La Colangite Sclerosante Primitiva (CSP) è una malattia rara caratterizzata dall’infiammazione delle vie biliari intraepatiche e/o extraepatiche (nei grandi dotti) che comporta la formazione di plurime stenosi a livello delle diramazioni principali dell’albero biliare. La Colangite Sclerosante Primitiva è una malattia cronica rara che interessa i grandi dotti biliari del fegato (intraepatici) e le vie biliari principali (extraepatiche), strutture preposte a trasportare la bile prodotta dal fegato, necessaria per la digestione dei grassi e l'eliminazione del colesterolo e della bilirubina, all'intestino.
La colangite sclerosante primitiva è una rara malattia epatica che colpisce i grandi dotti biliari del fegato (intraepatici) e le vie biliari principali (extraepatiche).
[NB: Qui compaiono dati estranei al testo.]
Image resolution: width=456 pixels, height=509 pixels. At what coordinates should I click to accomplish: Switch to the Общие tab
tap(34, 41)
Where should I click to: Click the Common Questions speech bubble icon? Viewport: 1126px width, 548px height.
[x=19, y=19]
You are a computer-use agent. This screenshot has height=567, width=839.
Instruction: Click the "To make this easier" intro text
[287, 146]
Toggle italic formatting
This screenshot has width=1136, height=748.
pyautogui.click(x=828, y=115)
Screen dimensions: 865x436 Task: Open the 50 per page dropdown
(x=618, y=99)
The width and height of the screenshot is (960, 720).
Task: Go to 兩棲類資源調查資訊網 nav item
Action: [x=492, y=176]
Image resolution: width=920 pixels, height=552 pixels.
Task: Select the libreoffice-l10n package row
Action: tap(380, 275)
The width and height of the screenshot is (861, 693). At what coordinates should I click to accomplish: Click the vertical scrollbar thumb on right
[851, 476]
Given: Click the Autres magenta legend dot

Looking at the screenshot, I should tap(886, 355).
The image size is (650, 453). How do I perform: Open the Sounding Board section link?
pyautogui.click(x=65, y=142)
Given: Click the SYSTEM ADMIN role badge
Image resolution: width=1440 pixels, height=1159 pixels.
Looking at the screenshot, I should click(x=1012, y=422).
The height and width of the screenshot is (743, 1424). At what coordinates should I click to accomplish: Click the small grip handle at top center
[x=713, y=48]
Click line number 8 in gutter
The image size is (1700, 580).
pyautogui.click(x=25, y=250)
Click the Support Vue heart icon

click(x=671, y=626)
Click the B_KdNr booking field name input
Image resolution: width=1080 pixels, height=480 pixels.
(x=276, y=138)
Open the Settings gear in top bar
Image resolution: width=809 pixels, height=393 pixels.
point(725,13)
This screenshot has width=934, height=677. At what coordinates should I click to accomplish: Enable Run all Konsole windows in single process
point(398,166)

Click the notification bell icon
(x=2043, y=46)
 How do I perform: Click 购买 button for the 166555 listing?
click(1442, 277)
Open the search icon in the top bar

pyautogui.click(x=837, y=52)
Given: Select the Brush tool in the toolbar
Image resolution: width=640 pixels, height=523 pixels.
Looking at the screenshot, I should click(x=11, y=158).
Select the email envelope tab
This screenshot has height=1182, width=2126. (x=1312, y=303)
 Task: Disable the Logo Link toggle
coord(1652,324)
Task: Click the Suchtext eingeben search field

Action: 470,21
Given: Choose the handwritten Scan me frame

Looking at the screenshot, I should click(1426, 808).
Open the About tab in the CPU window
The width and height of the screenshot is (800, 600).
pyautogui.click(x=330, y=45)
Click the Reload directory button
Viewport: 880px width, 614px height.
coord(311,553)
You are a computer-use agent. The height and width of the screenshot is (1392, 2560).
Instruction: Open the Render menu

Si caratterizza per la presenza di un processo infiammatorio che coinvolge le pareti stesse dei dotti biliari con conseguente formazione di tessuto cicatriziale (fibrosi). Queste strutture progressivamente si induriscono e si restringono (sclerosi), ostacolando il flusso della bile.
Le stime di prevalenza indicano che 5-10 individui su 100.000 ne sono affetti. Insorge prevalentemente nei maschi tra i 25 e i 45 anni, ma può insorgere anche in età pediatrica. La colangite sclerosante primitiva è una malattia rara che colpisce i grandi dotti biliari intra ed extraepatici. La Colangite sclerosante primitiva o CSP, è una malattia rara caratterizzata dall’infiammazione delle vie biliari intraepatiche e/o extraepatiche (nei grandi dotti) che comporta la formazione di plurime stenosi a livello delle diramazioni principali dell’albero biliare.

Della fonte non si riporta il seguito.